[Source data — start]

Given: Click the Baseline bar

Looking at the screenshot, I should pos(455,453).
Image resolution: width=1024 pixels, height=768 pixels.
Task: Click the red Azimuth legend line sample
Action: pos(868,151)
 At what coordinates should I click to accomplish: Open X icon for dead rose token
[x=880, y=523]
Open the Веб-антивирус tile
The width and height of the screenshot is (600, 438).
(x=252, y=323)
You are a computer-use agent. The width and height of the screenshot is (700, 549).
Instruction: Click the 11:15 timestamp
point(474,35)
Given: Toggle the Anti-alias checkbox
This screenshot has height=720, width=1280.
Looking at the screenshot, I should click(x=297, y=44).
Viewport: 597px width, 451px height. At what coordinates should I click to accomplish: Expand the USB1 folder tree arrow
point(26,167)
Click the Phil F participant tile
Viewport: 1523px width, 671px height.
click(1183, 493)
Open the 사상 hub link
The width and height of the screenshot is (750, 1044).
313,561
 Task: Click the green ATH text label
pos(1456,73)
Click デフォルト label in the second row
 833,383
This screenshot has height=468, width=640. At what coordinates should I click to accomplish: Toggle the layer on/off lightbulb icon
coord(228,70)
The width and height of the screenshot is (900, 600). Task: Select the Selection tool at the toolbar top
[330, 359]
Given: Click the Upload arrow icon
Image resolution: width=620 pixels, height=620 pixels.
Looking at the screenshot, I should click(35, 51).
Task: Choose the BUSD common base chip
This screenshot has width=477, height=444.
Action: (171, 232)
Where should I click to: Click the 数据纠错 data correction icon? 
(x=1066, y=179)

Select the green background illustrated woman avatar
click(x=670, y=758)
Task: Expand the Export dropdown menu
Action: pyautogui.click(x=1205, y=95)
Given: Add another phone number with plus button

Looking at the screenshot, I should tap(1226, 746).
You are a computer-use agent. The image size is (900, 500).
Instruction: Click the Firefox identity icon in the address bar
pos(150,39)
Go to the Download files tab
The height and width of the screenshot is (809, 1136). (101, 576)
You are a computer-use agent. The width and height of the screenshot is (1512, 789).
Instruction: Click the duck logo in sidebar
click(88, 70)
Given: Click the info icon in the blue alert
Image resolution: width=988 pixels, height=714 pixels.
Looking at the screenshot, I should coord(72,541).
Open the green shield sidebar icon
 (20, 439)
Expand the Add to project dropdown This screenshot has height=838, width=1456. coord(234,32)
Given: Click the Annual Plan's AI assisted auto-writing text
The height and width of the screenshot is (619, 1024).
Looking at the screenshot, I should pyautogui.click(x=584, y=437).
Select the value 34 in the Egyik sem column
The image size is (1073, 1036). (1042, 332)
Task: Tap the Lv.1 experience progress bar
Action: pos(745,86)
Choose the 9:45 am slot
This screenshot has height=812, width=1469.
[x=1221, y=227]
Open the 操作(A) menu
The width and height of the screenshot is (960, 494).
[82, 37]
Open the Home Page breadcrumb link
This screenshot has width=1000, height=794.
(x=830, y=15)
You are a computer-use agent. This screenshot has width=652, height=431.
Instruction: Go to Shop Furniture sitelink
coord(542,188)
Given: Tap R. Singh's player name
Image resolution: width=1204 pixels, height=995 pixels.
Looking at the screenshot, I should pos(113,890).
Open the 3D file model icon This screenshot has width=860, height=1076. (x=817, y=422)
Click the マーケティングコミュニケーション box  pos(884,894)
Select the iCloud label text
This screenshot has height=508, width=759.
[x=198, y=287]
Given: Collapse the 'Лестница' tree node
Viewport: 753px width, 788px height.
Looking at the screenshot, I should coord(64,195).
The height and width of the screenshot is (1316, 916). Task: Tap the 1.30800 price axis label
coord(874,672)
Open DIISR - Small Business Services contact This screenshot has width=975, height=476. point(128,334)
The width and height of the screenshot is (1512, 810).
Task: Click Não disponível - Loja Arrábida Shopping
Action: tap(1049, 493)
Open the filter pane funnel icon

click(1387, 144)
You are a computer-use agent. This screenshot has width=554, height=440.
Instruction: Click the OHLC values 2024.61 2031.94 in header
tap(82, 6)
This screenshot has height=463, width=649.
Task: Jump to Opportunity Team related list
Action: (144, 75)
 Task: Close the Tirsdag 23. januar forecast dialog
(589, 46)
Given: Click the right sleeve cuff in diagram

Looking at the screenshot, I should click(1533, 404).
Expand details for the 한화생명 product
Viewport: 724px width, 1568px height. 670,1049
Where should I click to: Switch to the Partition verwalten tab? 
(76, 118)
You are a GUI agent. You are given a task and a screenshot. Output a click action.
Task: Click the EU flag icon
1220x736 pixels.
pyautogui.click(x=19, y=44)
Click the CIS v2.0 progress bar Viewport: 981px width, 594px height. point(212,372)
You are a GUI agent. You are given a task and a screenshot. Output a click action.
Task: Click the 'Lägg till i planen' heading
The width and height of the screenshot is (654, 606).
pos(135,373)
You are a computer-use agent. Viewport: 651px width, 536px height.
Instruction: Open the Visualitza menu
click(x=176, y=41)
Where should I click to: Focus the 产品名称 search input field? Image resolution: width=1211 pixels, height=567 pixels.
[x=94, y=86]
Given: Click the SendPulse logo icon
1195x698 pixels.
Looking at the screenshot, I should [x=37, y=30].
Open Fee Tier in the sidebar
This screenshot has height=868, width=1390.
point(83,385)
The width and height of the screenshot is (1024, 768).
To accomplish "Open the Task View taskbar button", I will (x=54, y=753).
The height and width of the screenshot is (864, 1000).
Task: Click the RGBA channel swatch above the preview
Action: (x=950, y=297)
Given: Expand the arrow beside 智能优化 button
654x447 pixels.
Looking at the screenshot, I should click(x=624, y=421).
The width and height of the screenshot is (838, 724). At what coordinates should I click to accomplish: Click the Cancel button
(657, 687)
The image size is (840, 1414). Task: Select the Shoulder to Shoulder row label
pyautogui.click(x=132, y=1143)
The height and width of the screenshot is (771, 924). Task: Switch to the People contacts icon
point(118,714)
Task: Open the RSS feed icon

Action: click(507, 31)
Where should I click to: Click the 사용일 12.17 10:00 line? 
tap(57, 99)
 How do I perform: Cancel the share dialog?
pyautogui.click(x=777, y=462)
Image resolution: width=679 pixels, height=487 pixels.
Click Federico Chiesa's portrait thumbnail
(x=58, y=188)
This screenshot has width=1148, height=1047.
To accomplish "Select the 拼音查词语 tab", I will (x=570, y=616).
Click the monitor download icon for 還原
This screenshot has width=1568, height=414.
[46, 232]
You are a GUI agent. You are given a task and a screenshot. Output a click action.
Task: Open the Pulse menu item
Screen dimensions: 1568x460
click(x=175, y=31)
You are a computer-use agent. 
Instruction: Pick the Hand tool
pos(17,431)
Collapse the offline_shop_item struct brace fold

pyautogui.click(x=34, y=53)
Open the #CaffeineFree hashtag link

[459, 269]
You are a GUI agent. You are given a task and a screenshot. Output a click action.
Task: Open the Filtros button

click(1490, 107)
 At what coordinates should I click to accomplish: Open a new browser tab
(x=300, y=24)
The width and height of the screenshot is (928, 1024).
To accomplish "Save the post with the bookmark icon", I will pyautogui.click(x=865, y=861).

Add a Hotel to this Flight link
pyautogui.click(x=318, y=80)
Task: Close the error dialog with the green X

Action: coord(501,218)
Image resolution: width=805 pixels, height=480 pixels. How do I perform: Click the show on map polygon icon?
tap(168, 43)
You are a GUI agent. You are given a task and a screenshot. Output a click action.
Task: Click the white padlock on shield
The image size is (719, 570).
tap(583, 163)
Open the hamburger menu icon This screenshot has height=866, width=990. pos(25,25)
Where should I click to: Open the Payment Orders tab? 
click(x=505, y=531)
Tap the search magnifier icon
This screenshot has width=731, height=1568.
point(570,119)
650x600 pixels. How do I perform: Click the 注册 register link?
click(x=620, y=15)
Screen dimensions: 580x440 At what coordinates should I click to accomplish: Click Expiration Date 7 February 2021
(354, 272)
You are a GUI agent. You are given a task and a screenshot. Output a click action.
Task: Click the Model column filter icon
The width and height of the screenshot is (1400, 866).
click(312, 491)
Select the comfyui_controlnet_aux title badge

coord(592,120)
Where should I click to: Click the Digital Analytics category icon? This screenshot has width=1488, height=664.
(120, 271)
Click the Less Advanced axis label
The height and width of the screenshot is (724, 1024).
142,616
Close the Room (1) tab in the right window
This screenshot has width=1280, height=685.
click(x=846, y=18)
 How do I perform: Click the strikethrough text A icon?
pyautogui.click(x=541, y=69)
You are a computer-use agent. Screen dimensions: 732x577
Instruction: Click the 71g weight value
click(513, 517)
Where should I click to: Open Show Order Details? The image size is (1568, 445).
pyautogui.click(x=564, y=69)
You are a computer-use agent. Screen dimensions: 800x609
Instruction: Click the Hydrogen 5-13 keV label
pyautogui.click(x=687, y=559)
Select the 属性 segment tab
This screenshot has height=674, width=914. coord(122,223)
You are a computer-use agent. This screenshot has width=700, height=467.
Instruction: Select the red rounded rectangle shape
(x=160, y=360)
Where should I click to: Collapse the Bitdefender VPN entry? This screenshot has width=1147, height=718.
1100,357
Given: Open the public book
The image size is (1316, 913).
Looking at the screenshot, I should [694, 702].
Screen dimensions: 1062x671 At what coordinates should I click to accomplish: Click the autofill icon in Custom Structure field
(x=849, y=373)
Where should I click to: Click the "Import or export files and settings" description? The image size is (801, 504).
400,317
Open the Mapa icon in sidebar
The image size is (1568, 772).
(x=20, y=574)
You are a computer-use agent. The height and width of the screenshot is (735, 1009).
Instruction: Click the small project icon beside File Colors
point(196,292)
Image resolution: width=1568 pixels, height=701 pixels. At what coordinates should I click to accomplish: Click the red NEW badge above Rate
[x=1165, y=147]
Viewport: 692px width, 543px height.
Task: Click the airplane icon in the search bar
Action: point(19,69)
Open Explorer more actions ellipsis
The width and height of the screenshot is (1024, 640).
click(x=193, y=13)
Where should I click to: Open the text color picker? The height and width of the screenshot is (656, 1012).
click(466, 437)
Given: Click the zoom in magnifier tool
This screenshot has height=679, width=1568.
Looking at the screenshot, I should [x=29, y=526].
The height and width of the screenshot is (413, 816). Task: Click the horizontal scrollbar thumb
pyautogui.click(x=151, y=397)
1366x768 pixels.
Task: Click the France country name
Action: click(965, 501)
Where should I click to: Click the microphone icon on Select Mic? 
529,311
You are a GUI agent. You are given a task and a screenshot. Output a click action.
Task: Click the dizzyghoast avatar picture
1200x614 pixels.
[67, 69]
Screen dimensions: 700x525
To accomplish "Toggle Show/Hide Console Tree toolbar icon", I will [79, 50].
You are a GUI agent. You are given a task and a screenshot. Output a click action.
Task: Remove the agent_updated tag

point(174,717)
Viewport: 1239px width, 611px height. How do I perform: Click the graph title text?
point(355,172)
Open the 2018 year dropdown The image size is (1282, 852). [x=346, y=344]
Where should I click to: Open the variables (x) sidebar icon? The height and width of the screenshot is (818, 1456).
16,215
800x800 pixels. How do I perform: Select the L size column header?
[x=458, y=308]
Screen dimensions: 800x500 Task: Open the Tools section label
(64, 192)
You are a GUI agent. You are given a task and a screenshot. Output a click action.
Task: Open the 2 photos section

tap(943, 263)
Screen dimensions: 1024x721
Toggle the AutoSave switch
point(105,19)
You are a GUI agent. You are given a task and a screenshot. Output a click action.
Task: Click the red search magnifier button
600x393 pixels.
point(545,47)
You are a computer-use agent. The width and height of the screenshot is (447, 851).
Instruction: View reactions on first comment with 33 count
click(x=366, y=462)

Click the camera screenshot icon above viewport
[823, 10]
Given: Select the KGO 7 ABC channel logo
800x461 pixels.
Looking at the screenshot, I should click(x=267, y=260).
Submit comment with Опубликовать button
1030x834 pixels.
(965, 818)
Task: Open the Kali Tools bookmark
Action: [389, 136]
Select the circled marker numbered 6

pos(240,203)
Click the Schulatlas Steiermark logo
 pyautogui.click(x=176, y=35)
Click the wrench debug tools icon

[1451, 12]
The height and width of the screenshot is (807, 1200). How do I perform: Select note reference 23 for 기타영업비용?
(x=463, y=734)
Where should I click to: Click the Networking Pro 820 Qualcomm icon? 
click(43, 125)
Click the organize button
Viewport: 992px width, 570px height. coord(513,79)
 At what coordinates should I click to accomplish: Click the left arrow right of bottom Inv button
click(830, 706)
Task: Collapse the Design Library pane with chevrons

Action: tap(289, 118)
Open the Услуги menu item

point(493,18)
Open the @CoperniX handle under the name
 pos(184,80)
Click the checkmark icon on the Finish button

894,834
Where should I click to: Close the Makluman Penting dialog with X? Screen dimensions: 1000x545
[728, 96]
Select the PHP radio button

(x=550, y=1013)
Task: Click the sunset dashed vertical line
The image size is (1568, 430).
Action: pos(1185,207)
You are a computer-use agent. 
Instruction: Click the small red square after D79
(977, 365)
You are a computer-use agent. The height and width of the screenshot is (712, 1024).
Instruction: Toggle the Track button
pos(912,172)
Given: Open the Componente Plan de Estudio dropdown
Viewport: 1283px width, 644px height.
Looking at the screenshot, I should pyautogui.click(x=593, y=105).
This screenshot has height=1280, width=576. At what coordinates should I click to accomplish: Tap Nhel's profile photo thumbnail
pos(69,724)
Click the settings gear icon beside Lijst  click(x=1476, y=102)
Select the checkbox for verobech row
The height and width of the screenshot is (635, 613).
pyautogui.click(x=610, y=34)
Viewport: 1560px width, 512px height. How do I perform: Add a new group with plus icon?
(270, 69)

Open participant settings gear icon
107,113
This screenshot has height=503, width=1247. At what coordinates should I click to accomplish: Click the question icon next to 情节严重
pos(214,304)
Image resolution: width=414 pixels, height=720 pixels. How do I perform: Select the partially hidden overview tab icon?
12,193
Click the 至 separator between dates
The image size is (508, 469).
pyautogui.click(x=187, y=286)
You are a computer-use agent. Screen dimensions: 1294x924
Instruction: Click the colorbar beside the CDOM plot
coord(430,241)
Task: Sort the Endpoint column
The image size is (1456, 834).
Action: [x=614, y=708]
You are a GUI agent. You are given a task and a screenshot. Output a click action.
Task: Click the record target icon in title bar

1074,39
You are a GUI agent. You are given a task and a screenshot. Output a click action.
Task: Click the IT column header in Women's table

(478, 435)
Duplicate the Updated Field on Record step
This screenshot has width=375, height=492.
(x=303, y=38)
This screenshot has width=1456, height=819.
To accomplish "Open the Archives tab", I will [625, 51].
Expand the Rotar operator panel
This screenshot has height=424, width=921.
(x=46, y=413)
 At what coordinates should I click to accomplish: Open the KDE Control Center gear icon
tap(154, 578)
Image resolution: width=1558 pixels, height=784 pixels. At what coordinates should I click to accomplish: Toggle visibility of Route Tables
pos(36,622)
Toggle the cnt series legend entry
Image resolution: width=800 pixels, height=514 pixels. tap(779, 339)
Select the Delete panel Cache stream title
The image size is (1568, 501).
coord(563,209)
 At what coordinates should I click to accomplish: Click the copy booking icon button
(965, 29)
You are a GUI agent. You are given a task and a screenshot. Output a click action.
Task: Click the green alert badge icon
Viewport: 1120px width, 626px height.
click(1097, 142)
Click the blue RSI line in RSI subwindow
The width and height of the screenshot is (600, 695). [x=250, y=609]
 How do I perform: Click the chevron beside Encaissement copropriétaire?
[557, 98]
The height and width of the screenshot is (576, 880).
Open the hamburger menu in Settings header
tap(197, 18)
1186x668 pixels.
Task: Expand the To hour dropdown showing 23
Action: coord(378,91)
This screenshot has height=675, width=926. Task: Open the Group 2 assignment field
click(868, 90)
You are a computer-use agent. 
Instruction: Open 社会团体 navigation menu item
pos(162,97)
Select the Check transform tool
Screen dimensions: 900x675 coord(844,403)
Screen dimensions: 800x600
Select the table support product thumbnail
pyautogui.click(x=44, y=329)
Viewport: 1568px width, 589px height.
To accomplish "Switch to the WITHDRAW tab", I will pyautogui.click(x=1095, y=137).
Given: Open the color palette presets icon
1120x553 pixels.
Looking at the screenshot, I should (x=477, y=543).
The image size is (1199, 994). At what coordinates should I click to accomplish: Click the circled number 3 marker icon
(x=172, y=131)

[Source data — finish]

Search each line of the data above for "tile", and copy the lines where it occurs.

→ **Response box**:
Open the Веб-антивирус tile
Click the Phil F participant tile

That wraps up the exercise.